La soirée était chaude, mais pas trop. Je suis partie me balader jusqu’à la Basilique. Il y avait quelques bancs aux alentours. Je me suis posée. Et j’ai entendu : la musique qui faisait vibrer les arcades dentelées du monument. Quelqu’un répétait là-dedans. J’ai reconnu une fugue de Bach, quelques mouvements des quatre saisons de Vivaldi. J’ai commencé à frémir quand l’orgue a craché, avec une puissance impressionnante, ce fameux « Confutatis maledictis » du Requiem de Mozart. « Confutatis maledictis »… « Après avoir réprouvé les maudits et leur avoir assigné le feu cruel »…
J’ai attendu. Tard dans la nuit, l’orgue a cessé de balancer ses arpèges et ses sons. Mon paquet de clopes était vide et je pestais.

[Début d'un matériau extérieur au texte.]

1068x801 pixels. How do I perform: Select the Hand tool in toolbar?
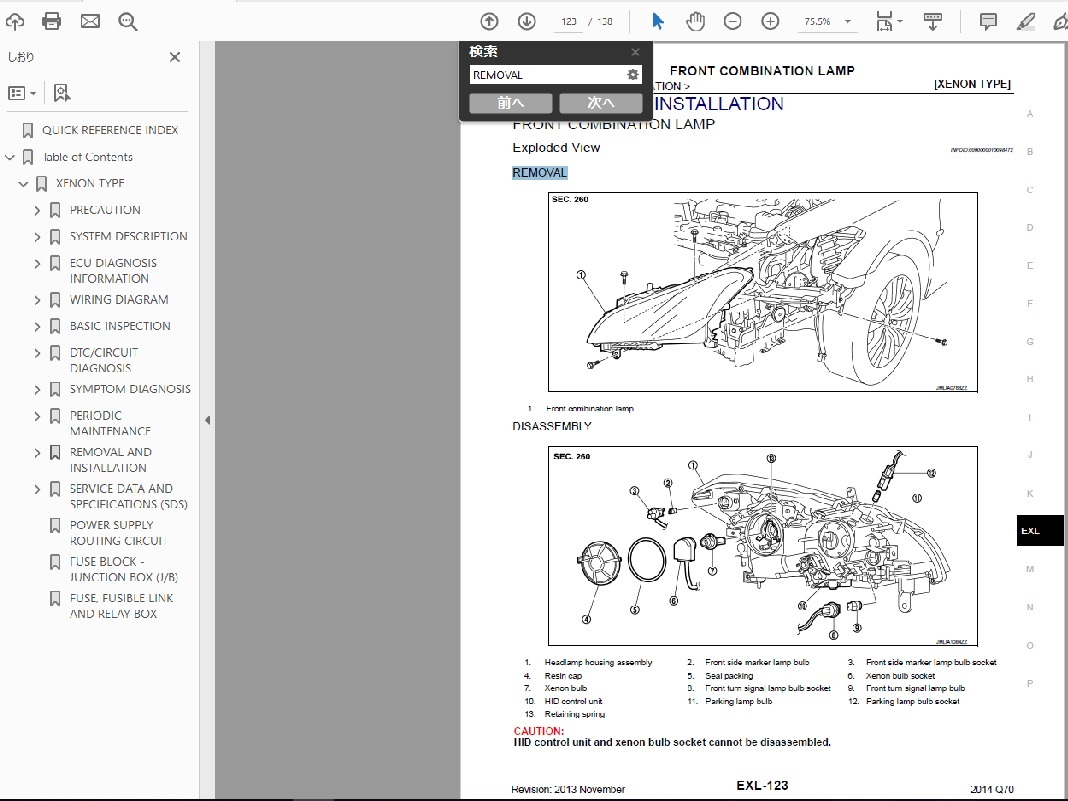coord(695,20)
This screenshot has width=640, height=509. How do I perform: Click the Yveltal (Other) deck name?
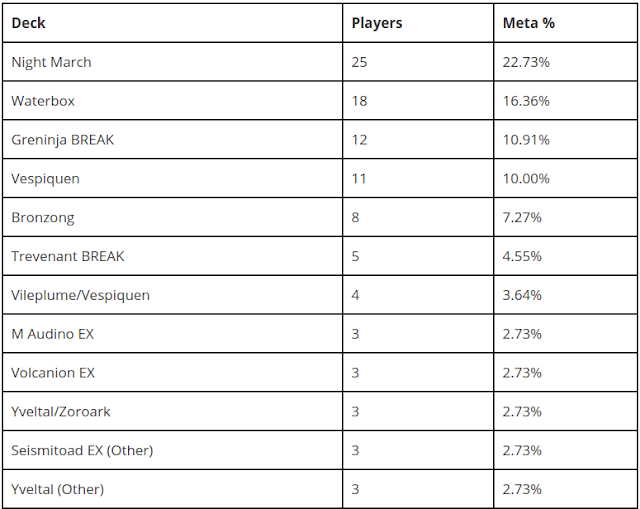58,489
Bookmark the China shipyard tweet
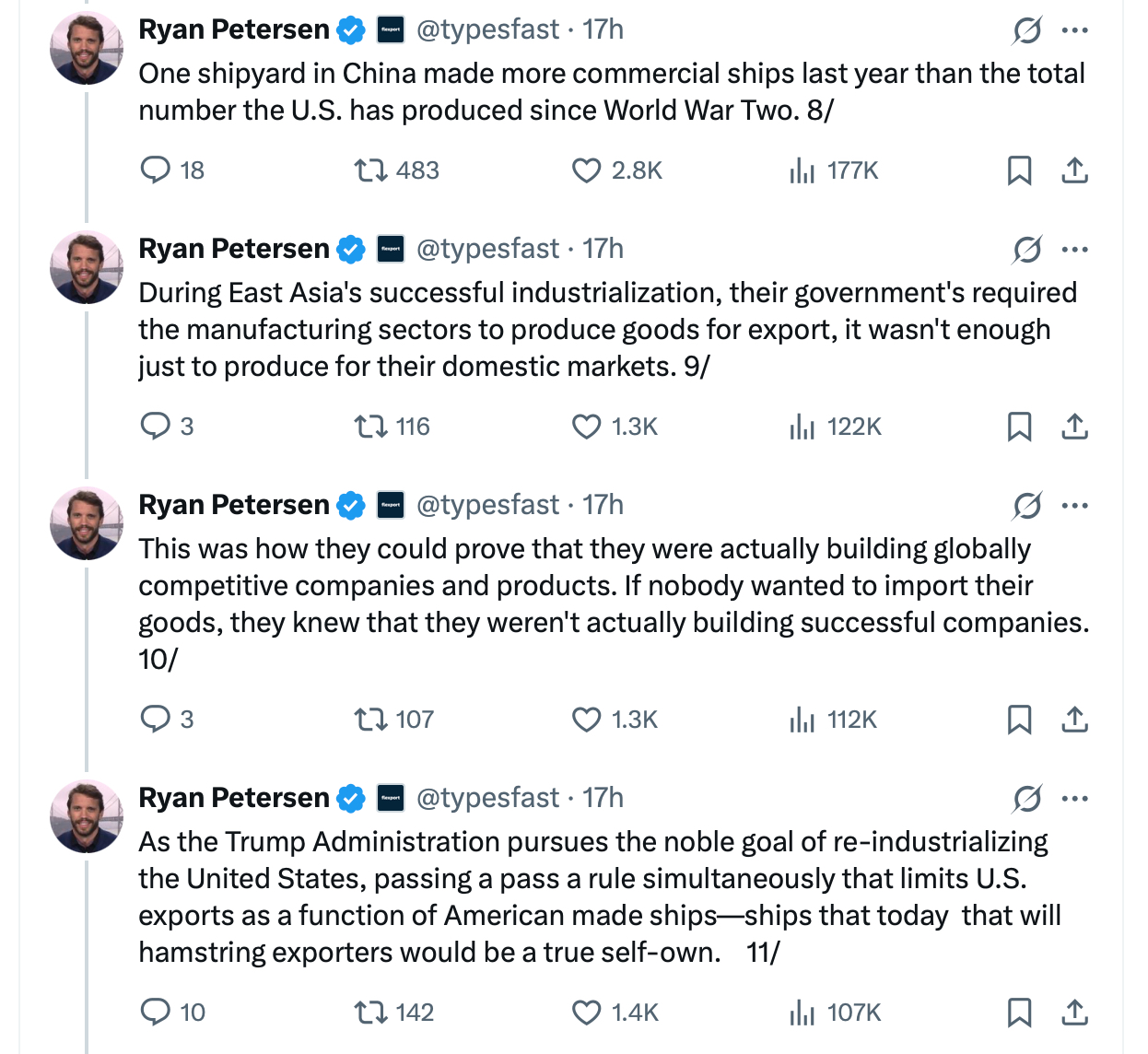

J’ai vu une silhouette virile sortir par une porte, sur le côté de la Basilique. Je me suis levée. J’ai rattrapé l’homme. J’ai engagé la conversation.
-« Excusez-moi, c’est vous qui jouiez ? ».
-« Oui, je suis l’organiste de la paroisse, j’ai un concert demain, alors je faisais ma gymnastique ».
-« Je viens d’arriver pour quelques jours… vous savez où je peux trouver un bureau de tabac à cette heure de la nuit ? ».
« Bureau de tabac… Non, mais vous pouvez peut-être essayer Le Café Français. C’est à côté du jardin de l’Évêché. Si vous voulez, je vous accompagne, c’est sur mon chemin ».
« Volontiers, oui, merci ».
Nous avons marché en silence. J’avais du mal à suivre. L’homme avait le pas ample. Je le voyais peu dans le noir. Il n’était qu’une grande carcasse fine. Les boulevards et les rues étaient déserts.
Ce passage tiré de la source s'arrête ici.